- Excerpt provided:
○ ○ ○

1. Apparatus for harvesting energy from a fluid stream which comprises:

a rotor comprising a plurality of generally planar frames radiating from a common geometric axis, said common geometric axis being coplanar with each of said plurality of generally planar frames; each of said generally planar frames having first and second opposed edges, each of said first opposed edges each being disposed proximate to said common geometric axis, each of said second opposed edges of said frames being disposed in distal relationship to said common geometric axis, each of said first and second generally planar frames having an opening therein;

the apparatus further including a plurality of generally planar flappers, each of said generally planar flappers having first and second opposed edges, each of said first edges of each of said plurality of flappers being hinged to one of said second edges of one of said plurality of frames, each of said generally planar flappers having a part thereof that overlaps at least a part of the frame to which it is mounted when the flapper is disposed in face to face abutting relationship to the frame on which it is mounted so that said flapper will not pass through said opening.

○ ○ ○

- Source excerpt:
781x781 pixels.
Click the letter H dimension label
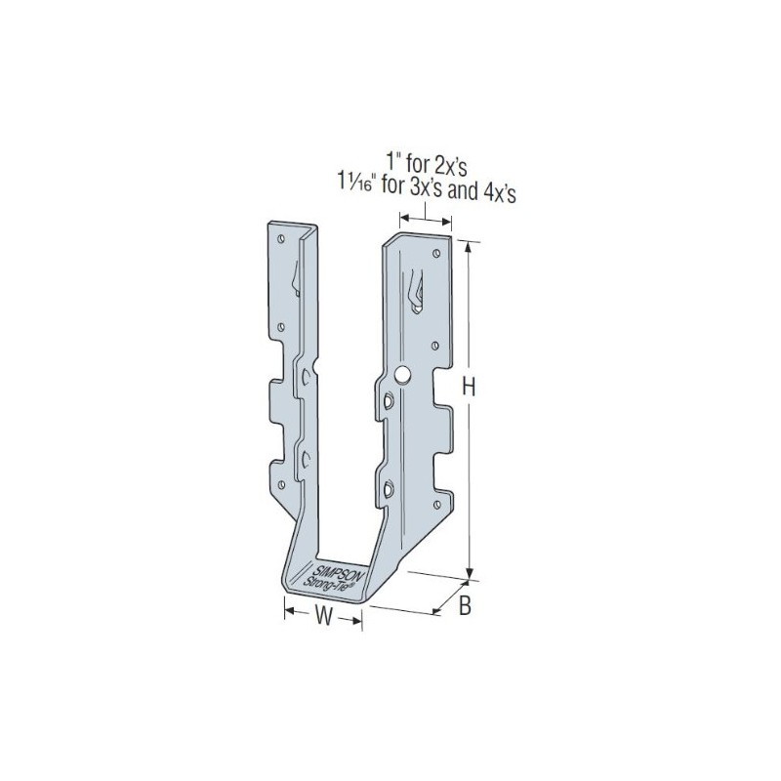click(469, 386)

○ ○ ○

- Directive A: Write out everything from "the apparatus further" down to "through said opening." in the patent claim, and substitute "vanes" for "flappers".
- Directive B: Resume the patent claim from the point where it stops.
The lines have no connection to the patent claim.

- Reply A:
the apparatus further including a plurality of generally planar vanes, each of said generally planar vanes having first and second opposed edges, each of said first edges of each of said plurality of vanes being hinged to one of said second edges of one of said plurality of frames, each of said generally planar vanes having a part thereof that overlaps at least a part of the frame to which it is mounted when the flapper is disposed in face to face abutting relationship to the frame on which it is mounted so that said flapper will not pass through said opening.

- Reply B:
2. The apparatus as described in claim 1 wherein each flapper overlaps the frame to which it is mounted along at least two sides thereof wherein said flapper is disposed in face to face abutting relationship to the frame on which it is mounted.

3. The apparatus as described in claim 1 wherein each flapper overlaps the frame to which it is mounted along at least four sides thereof wherein said flapper is disposed in face to face abutting relationship to the frame on which it is mounted.

4. The apparatus in accordance with claim 1 wherein each of said frames has a first area defined by the periphery of said frame and each of said openings in each of said first frames has a second area defined by said opening, said second area being a substantial part of said first area.

5. The apparatus as described in claim 4 wherein said second area is at least 90 percent of the first area,

6. The apparatus as described in clam 1 wherein said rotor includes a sleeve having an axis substantially coincident with said common geometric axis, said sleeve being dimensioned for mounting on an associated shaft.

7. The apparatus as described in claim 1 wherein said rotor includes a shaft having an axis substantially coincident with said common geometric axis, and the apparatus includes bearings supporting said shaft.

8. The apparatus as described in claim 1 wherein each part of each of said frames has a dimension in the direction of movement that is smaller than each part of each of said frames in a direction perpendicular to the direction of movement.

9. The apparatus as described in claim 1 wherein each of said frames is manufactured of a reinforced composite material.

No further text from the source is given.